Advice on Optimizing

130 views
Skip to first unread message

Marcus Williford

unread,
Jan 15, 2013, 6:01:01 PM1/15/13
to jbook...@googlegroups.com
I wanted to see if anyone would post additional advice on optimization workflows that work, and perhaps help me explore ways to improve my own.  Here are some things that work for me so far, but I'm not yet satisfied with the efficiency.  

What works for me:
-  I come up with model theory in my head, about what might improve my trades.  I do this by observation of prior trades (backtest utility), and I try to see obvious things the Strategy didn't get right.  For this, I love the "chart" feature of the backtest data. 
-  I then code some changes, and watch backtest again, knowing that it isn't optimized, but I look for some improvement with any algo changes.
-  Then I run divide-conquer optimization, across a broad range of min/max.  But, I never can tell at what scale I want to operate on.  How fast is a fast ema period, etc....  I'm always a bit unsure if even my broad range is broad enough, but I eventually settle on something.
-  If the divide and conquer method started to look promising, I note (and hope to see) hot spots in the heat map.  Unfortunately, it is usually too spares to really see and understand what is going on. So, I take a guess at some ranges for each param.
-  Finally, if all went well, I setup an overnight run (usually around 3,000,000+ "combinations", which takes forever on my blazing fast  new macbook retina with 16GB ram, etc, etc..  Usually 20 hours with the fan on high.  Maybe I need Applecare after-all.
-  Now maybe I have something, then I take the best island area in this process, back-test it, and start to study trades again.  Mostly, this puts me back into a loop of trying to make another Strategy change to improve it further.

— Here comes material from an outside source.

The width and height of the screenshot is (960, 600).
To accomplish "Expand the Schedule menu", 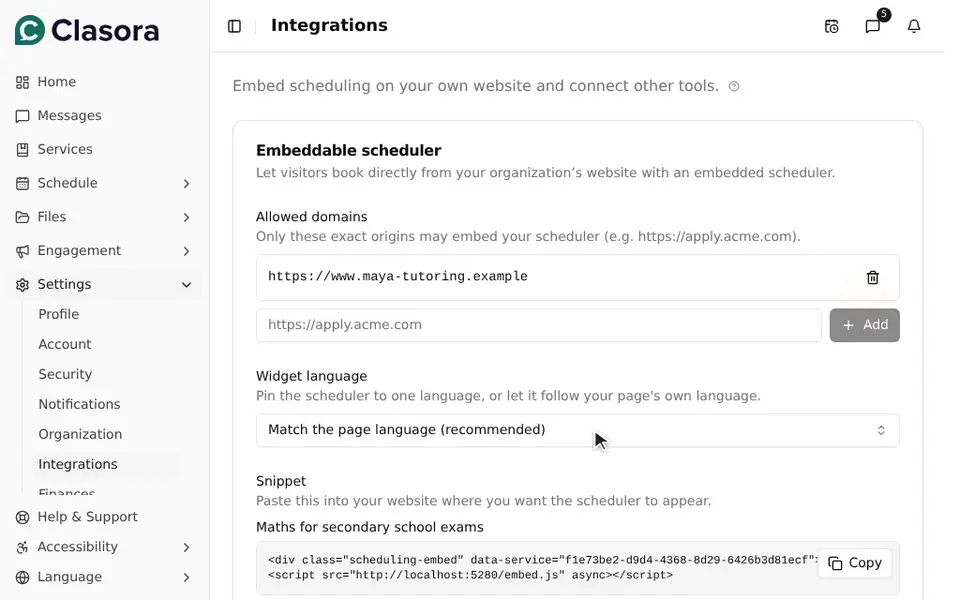I will tap(186, 183).
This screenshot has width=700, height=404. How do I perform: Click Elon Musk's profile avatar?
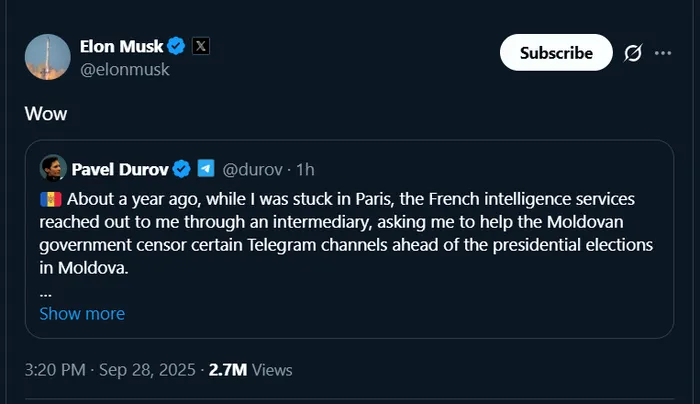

So, this is the process I came up with so far.  It works, I get improvements, but it is very slow going.

What might need improvement in either my process or the jbooktrader:
-  I wish to see good/bad trades fast!  The chart graphs everything, and hence takes forever.  I am thinking of a "trade view" chart, which shows only the area around the trade, in great detail, then maybe advance to the next trade fast.  This would speed up my review of trades.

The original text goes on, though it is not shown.